SAN DIEGO – Maintenance therapy with lenalidomide significantly improved progression-free survival in patients of all ages with myeloma, regardless of their risk or response status at the end of induction, Gareth Morgan, MD, PhD, said during an oral session at the annual meeting of the American Society of Hematology.

“The very important point is that maintenance therapy with lenalidomide worked across a range of different risk groups,” said Dr. Morgan, director of the Myeloma Institute at the University of Arkansas for Medical Sciences in Little Rock. “It worked independent of gender, age, [International Staging System] disease stage, and response at baseline,” he added. ‘It also worked irrespective of genetic risk status, which is contrary to what you hear very frequently. All of the curves are consistent with better outcomes if you continue lenalidomide long-term.”

Amy Karon/Frontline Medical News

This phase III, multicenter, open-label Myeloma XI trial included 1,551 patients newly diagnosed with multiple myeloma who were randomly assigned to maintenance lenalidomide or observation only after completing standard induction regimens.

In the overall cohort analysis, half of the patients who received lenalidomide (Revlimid) maintenance were alive and progression-free after 36 months (95% confidence interval, 31-39 months), twice the median PFS of observation-only patients, for a hazard ratio of 0.45 (95% CI, 0.39-0.52; P less than .0001).

This effect held up across numerous subgroups. For example, among 828 transplant-eligible patients, median PFS was 50 months with lenalidomide maintenance and 28 months with observation only (HR, 0.47; P less than .0001). Among 724 transplant-ineligible patients, median PFS was 24 months with lenalidomide and 11 months with observation only (HR, 0.42; P less than .0001), Dr. Morgan reported.

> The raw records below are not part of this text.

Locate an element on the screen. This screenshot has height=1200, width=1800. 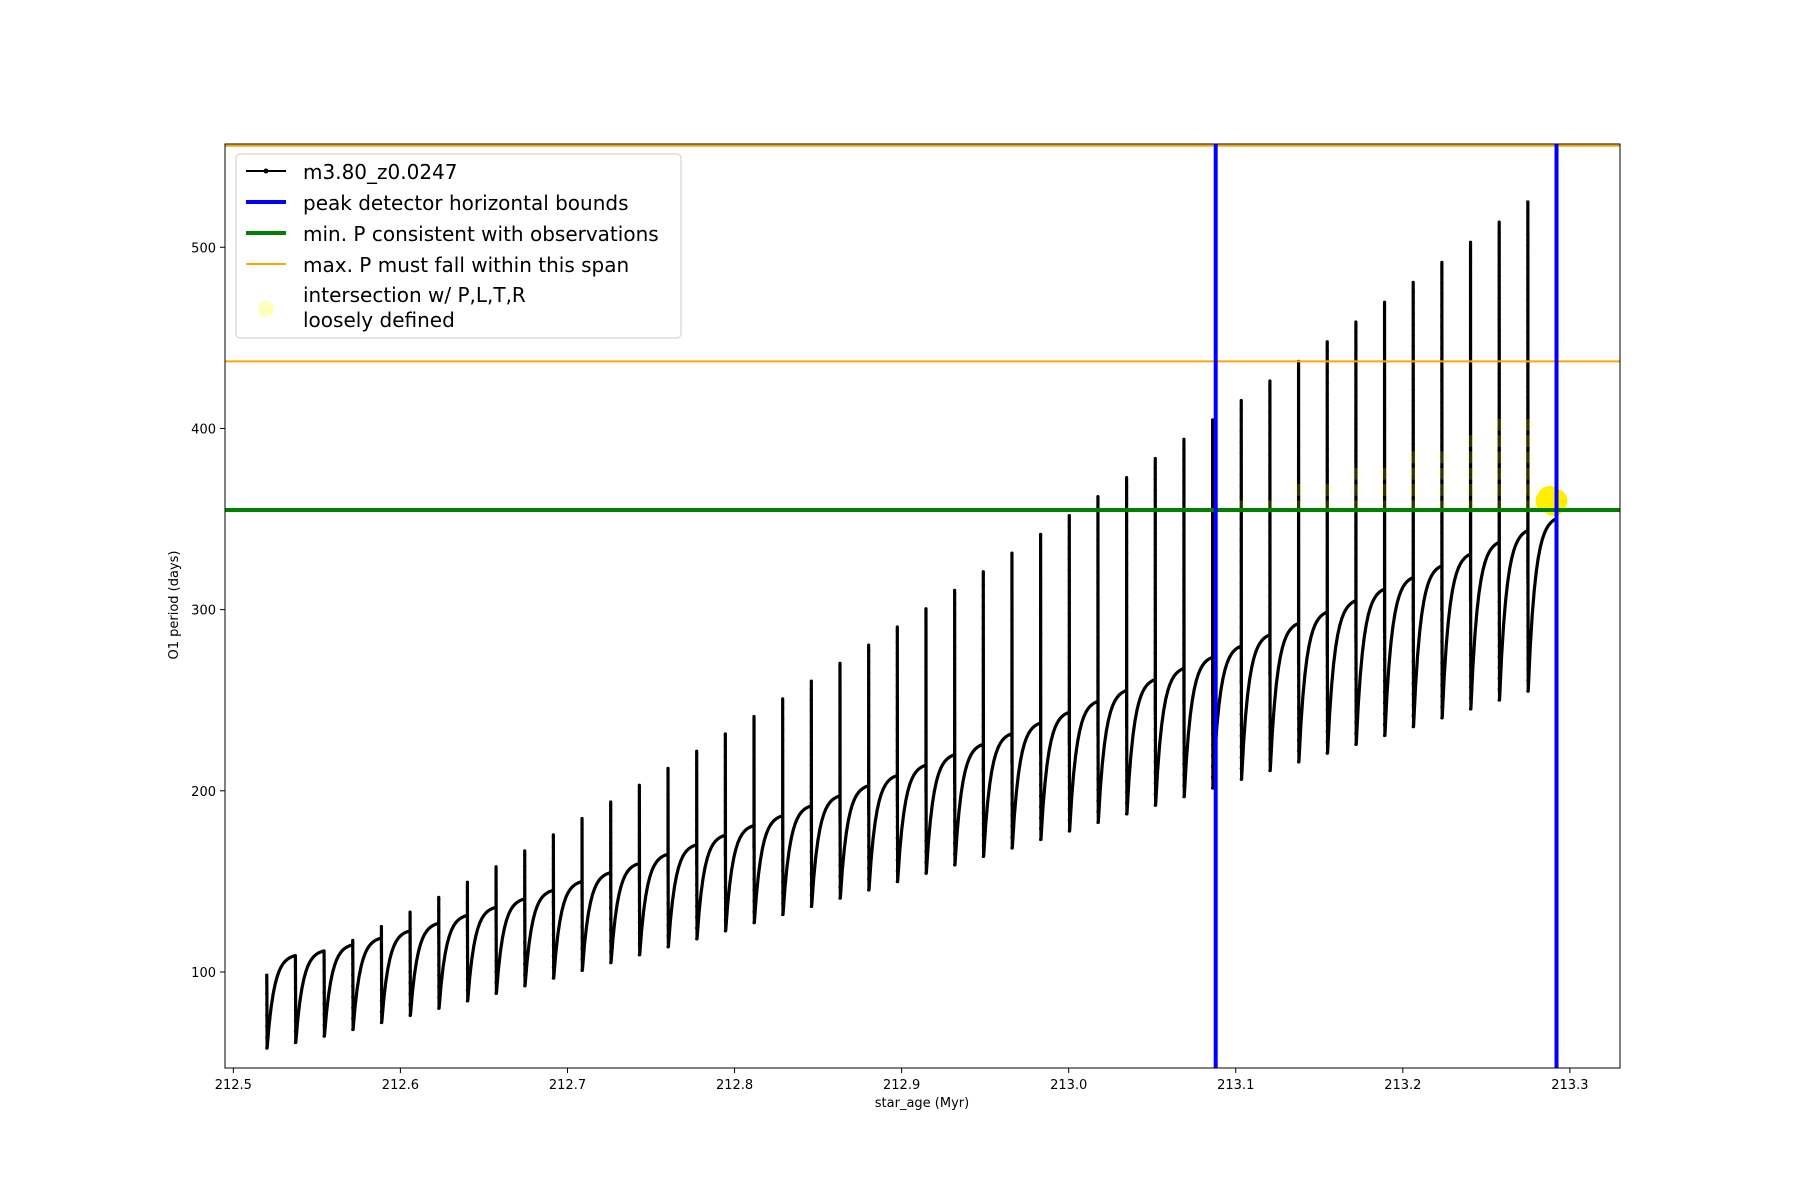
legend-box is located at coordinates (458, 246).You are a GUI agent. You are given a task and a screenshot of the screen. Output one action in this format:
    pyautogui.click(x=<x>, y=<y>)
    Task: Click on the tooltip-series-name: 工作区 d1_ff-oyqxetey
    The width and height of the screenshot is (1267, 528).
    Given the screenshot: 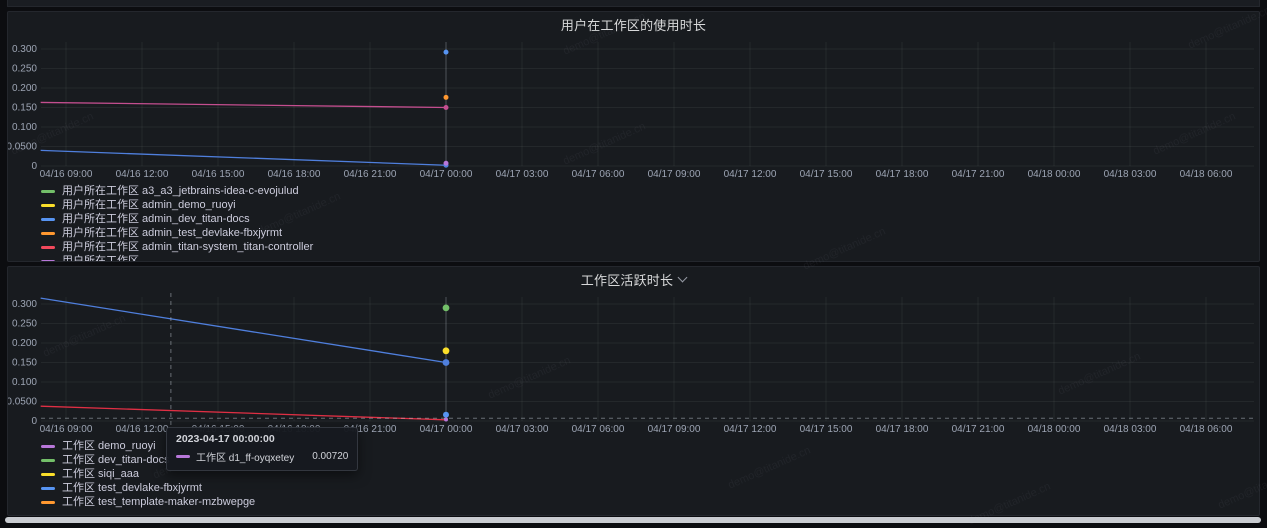 What is the action you would take?
    pyautogui.click(x=246, y=458)
     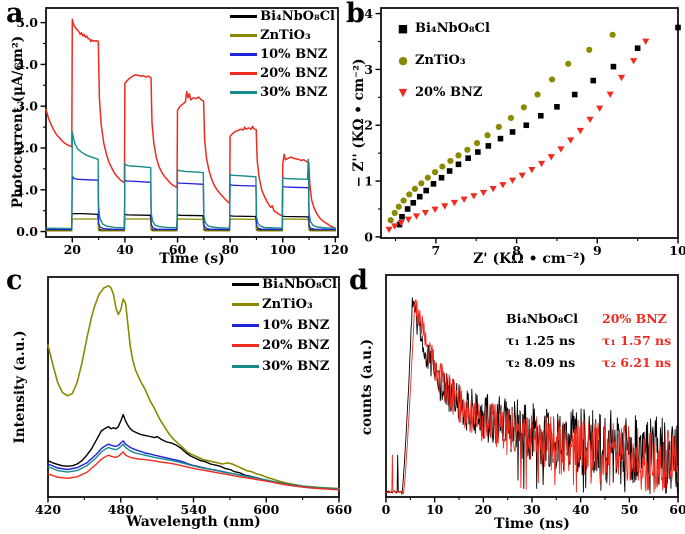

Lenalidomide maintenance did not fully overcome the effects of high-risk cytogenetics but still increased PFS by a median of 10 months, compared with no maintenance (median PFS, 23 months vs. 13 months, respectively; P less than .0001). For patients with standard-risk cytogenetics, median PFS was 44 months on lenalidomide maintenance and 25 months otherwise (P less than .0001).

When patients had minimal residual disease after induction, their median PFS on lenalidomide was 17 months longer if they received maintenance lenalidomide (30 vs. 13 months; P less than .0001). Not surprisingly, the best overall outcomes occurred in MRD-negative patients who received lenalidomide maintenance (median PFS, 44 months, vs. 31 months without lenalidomide; P less than .0001), he said.

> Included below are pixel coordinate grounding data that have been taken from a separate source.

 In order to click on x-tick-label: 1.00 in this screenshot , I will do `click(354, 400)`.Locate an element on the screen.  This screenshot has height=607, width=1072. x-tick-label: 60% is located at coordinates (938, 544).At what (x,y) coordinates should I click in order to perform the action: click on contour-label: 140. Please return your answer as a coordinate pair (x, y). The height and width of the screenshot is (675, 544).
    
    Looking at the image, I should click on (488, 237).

Responses also were more likely to deepen over time if patients received lenalidomide maintenance (HR, 1.74; 95% CI, 1.2-2.6; P = .004). “This continued down to about 24 months, which is compatible with conventional response rates,” Dr. Morgan noted.

Safety results reflected prior studies and were unremarkable, he added. “I treat a lot of people with lenalidomide for long periods of time, and the worst thing I usually see is some fatigue.” About one-third of patients developed grade 3-4 neutropenia on lenalidomide maintenance, but less than 5% developed grade 3-4 thrombocytopenia, anemia, deep vein thromboses, or neuropathies. Rates of primary and second malignancies were no worse with maintenance than without it. “All investigators are now in agreement on this finding,” Dr. Morgan emphasized.

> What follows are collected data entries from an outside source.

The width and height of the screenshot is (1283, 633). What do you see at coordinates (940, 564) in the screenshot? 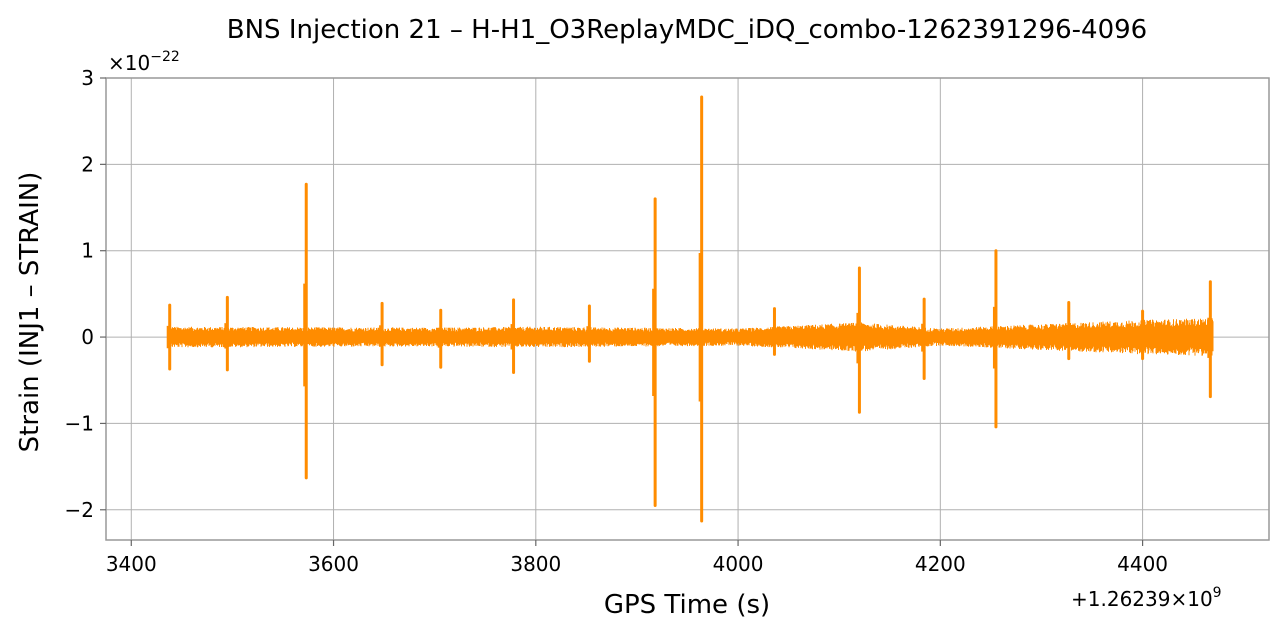
I see `x-tick-label: 4200` at bounding box center [940, 564].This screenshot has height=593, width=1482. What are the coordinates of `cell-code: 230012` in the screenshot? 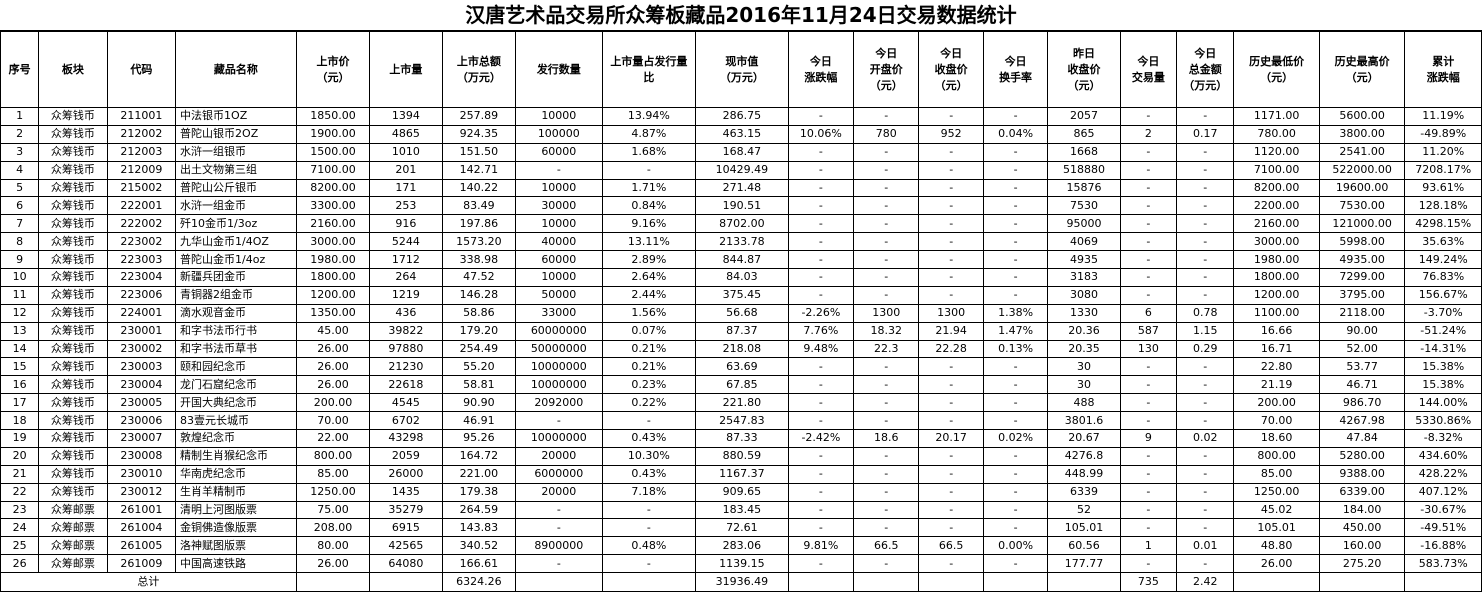 It's located at (142, 492).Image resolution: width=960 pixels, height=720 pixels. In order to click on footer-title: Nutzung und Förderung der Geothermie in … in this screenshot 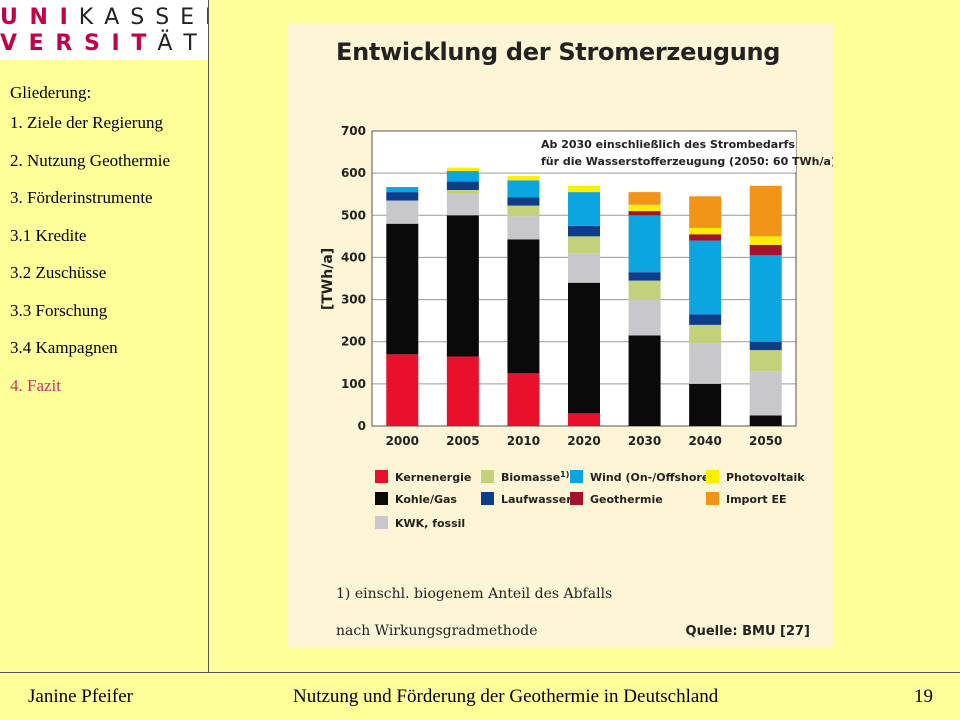, I will do `click(506, 696)`.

The researchers also performed a whole exosome study of 70 paired specimens collected when patients were randomized and again when they relapsed. They found no evidence that lenalidomide induced excess mutations and no significant difference between groups in mutational patterns or genomic copy number variants that alter risk status.

Dr. Morgan and his associates will present overall survival data when the number of events reaches 458, he said. For now, the PFS data reinforce lenalidomide as the standard of care for patients of all ages with newly diagnosed multiple myeloma, he concluded.

The Myeloma XI trial is funded by Cancer Research UK, the Experimental Cancer Medicine Centre, NIHR Clinical Research Network: Cancer, and the University of Leeds. Dr. Morgan disclosed consulting and other relationships with Celgene, the maker of lenalidomide.